- [Task to carry out] Reproduce the items from the line that contains "from [349, 182]" up to and including the line that contains "number (394, 982)", substituting "midpoint coordinate" for "center coordinate" and leaving everything else unchanged. Omit the pictures from your answer.

- [Data for this exercise]

|---|

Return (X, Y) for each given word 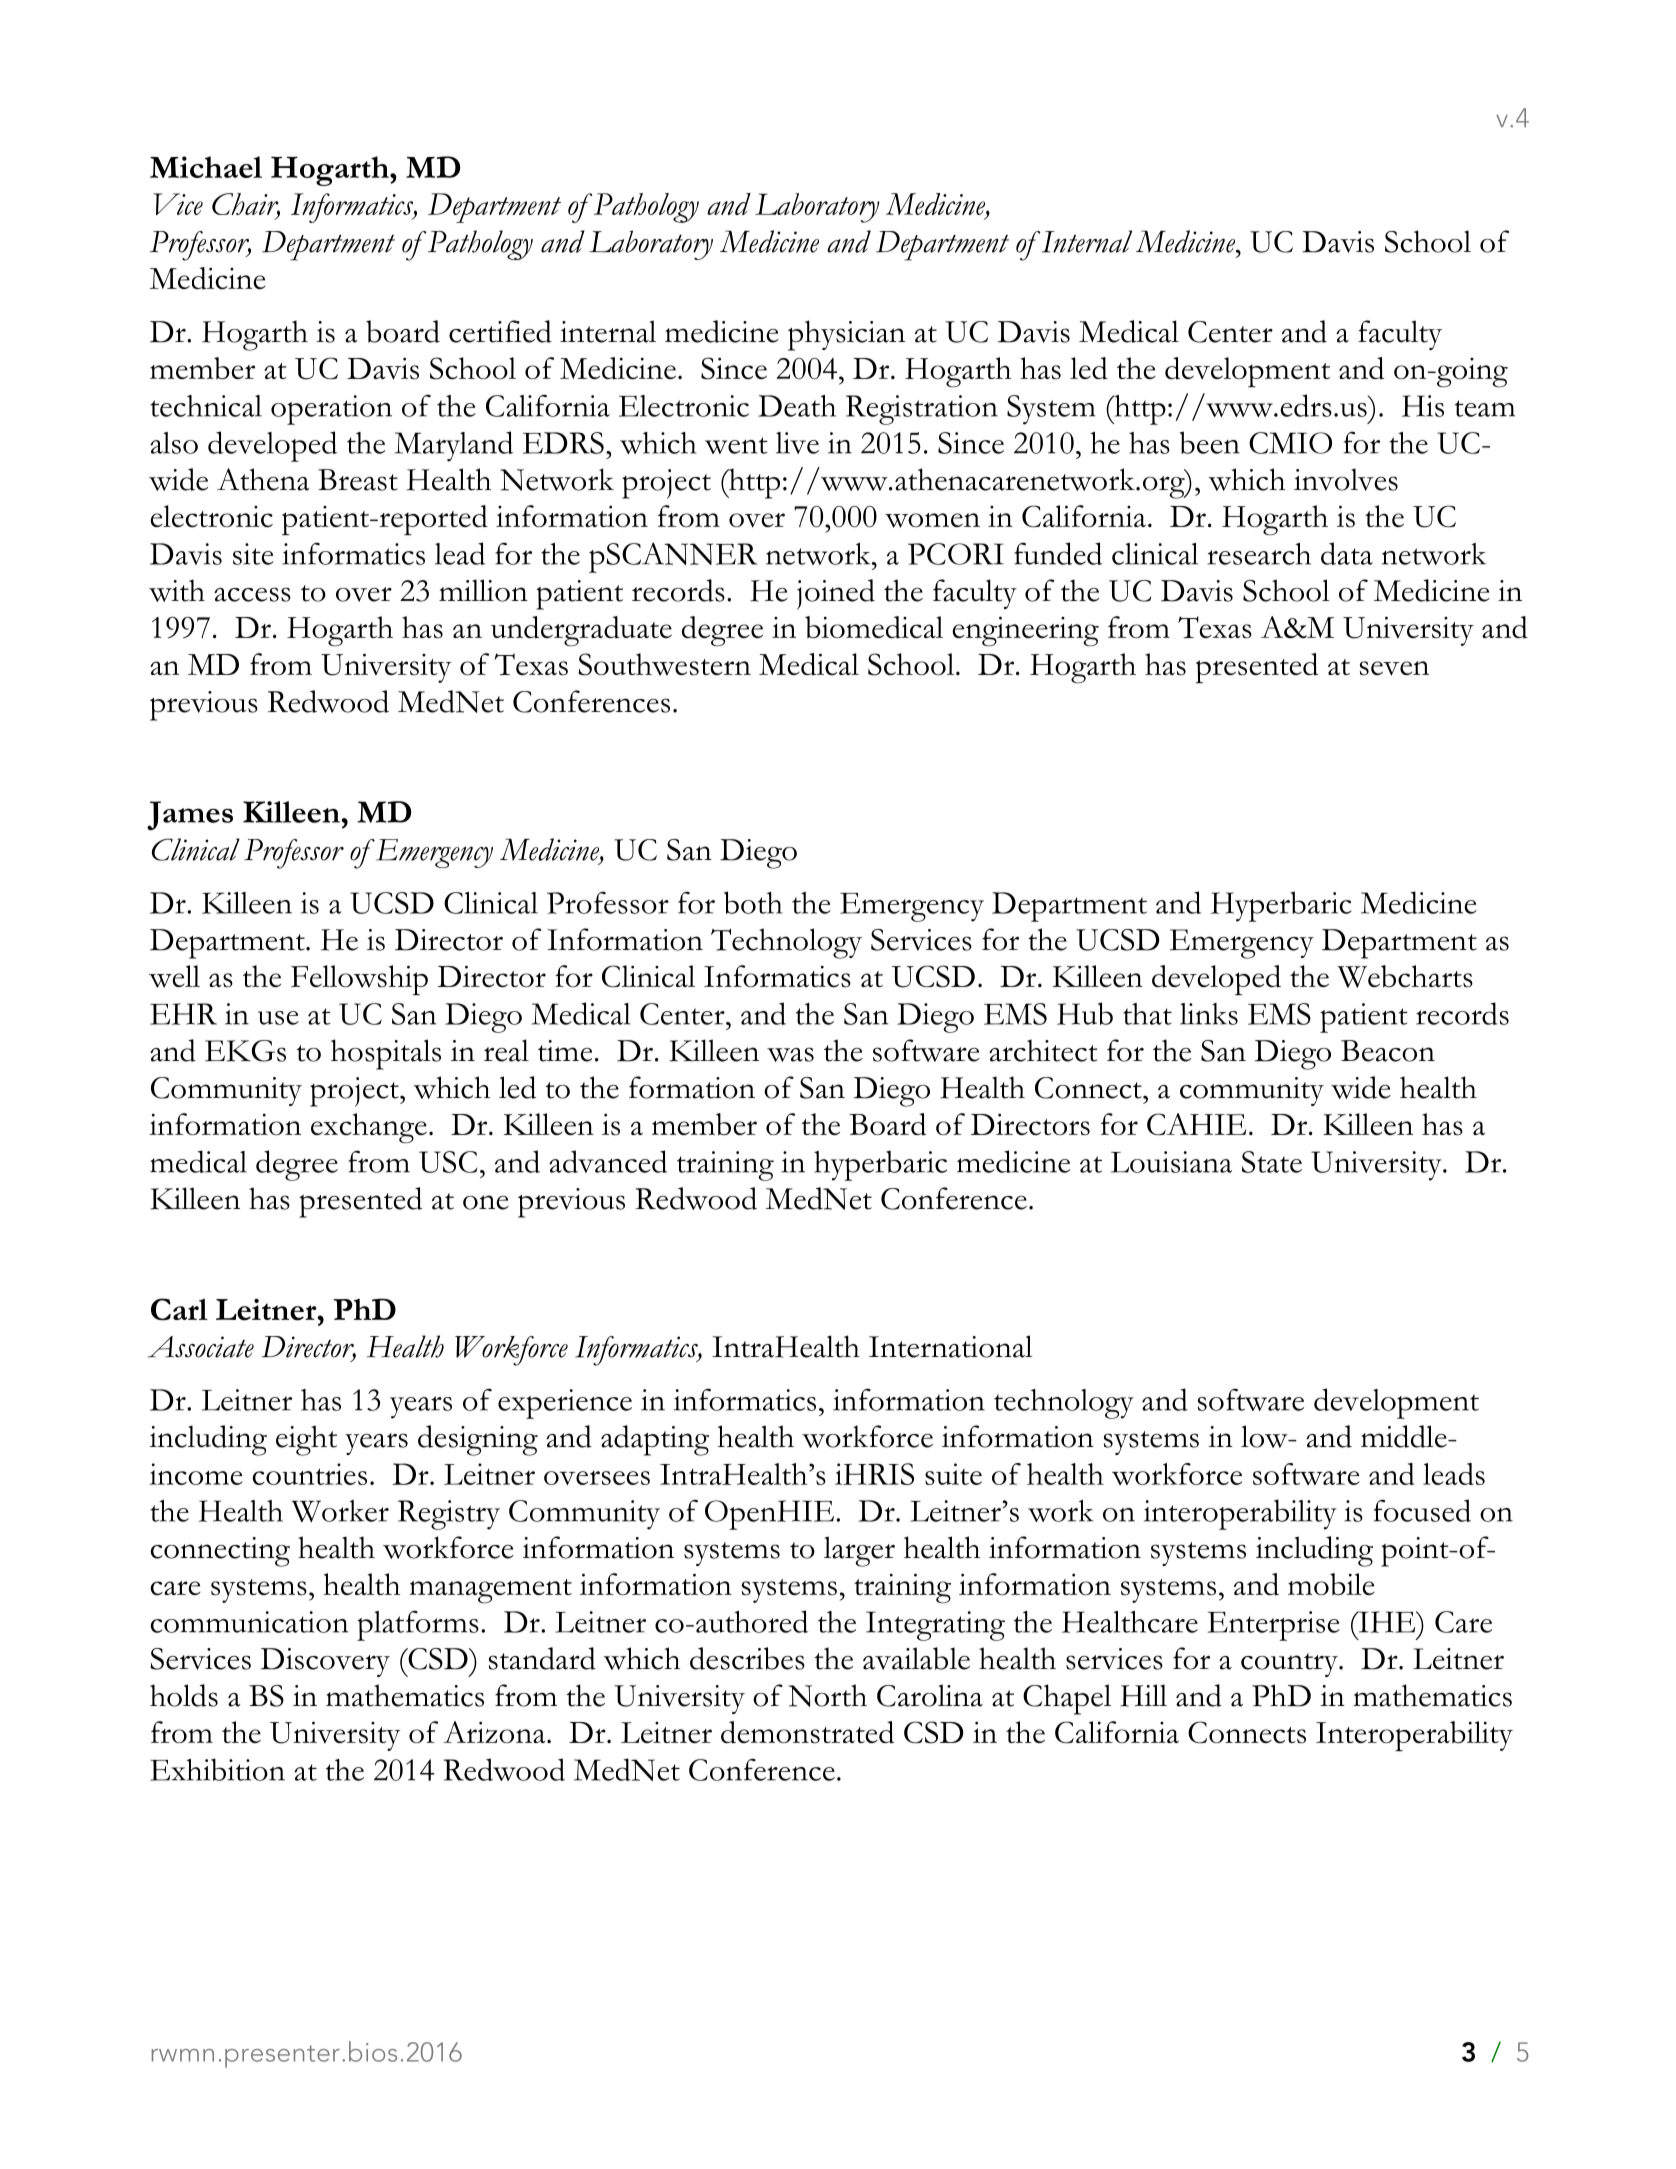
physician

|---|

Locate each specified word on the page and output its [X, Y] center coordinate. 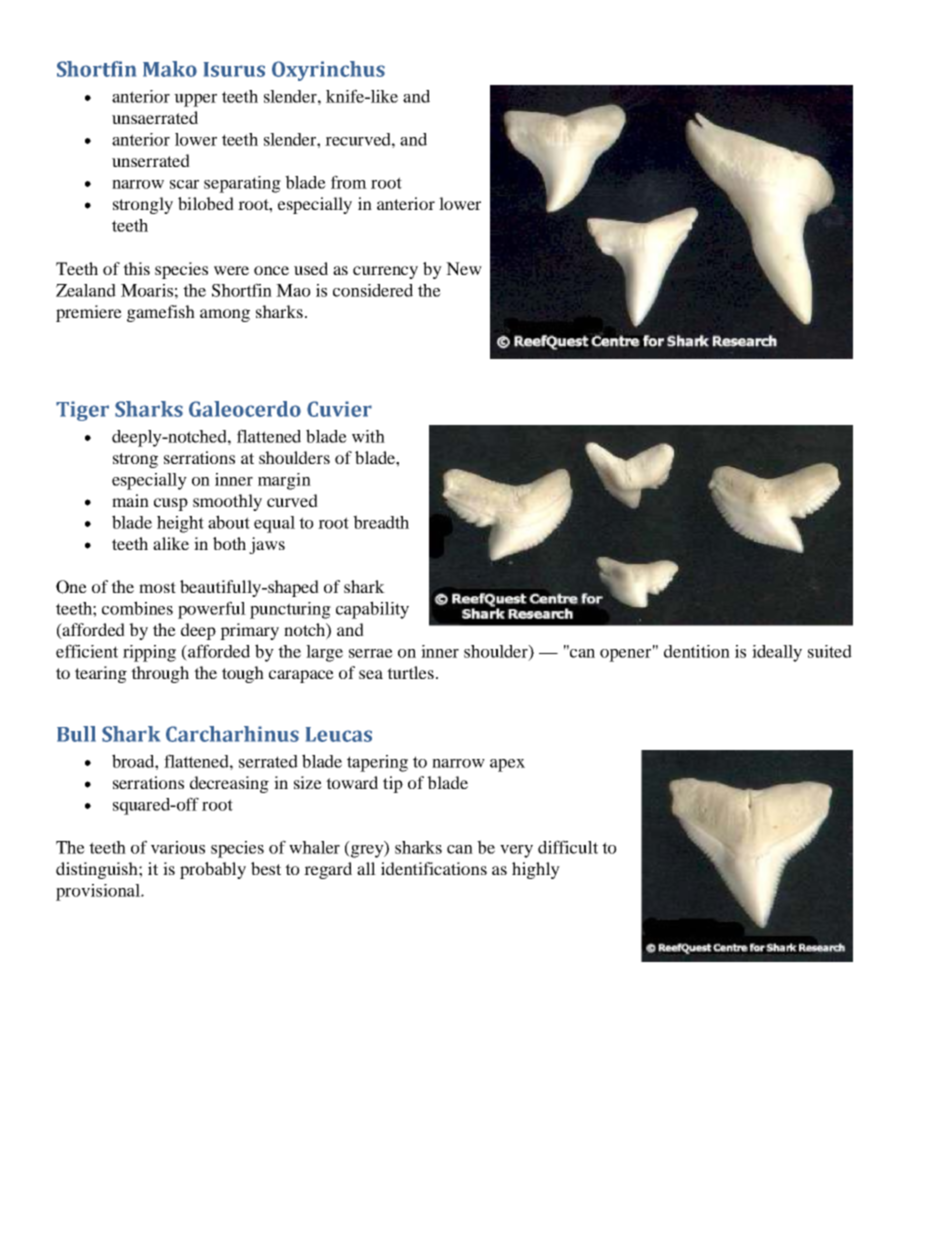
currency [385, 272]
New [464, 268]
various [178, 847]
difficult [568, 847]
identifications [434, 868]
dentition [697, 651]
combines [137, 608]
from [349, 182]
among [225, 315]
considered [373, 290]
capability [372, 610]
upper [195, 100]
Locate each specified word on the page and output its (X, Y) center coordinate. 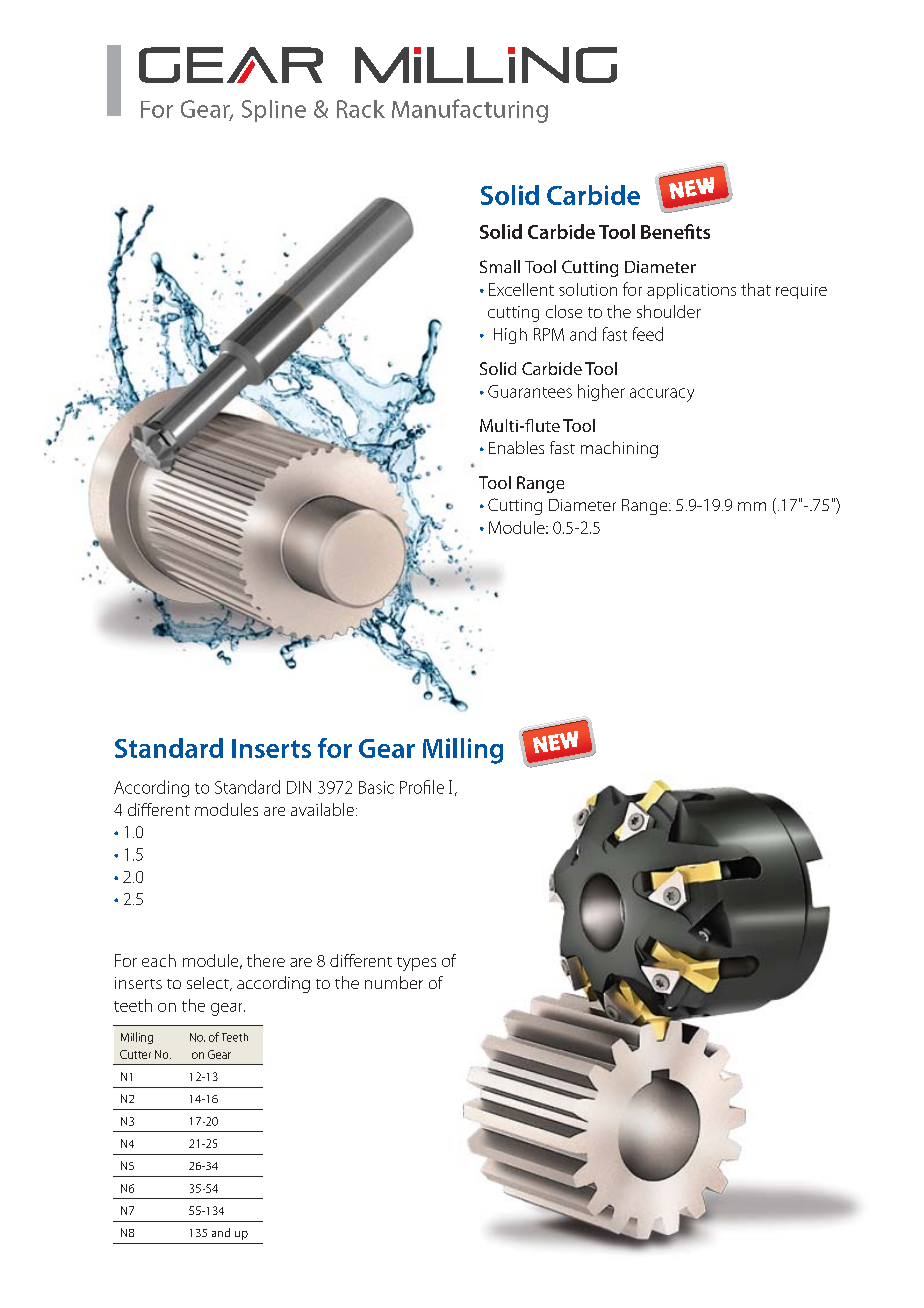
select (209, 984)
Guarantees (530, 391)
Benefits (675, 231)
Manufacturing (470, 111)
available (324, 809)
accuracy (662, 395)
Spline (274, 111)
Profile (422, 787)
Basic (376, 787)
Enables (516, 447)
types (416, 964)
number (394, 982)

|---|

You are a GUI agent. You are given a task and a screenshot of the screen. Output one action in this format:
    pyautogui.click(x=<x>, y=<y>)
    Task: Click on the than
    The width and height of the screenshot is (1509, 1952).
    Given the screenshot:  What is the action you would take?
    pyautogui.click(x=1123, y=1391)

|---|

- [Result of the task]
from [349, 182]
among [225, 315]
considered [373, 290]
capability [372, 610]
upper [195, 100]
Locate each specified word on the page and output its (X, Y) midpoint coordinate. 
select (209, 984)
Guarantees (530, 391)
Benefits (675, 231)
Manufacturing (470, 111)
available (324, 809)
accuracy (662, 395)
Spline (274, 111)
Profile (422, 787)
Basic (376, 787)
Enables (516, 447)
types (416, 964)
number (394, 982)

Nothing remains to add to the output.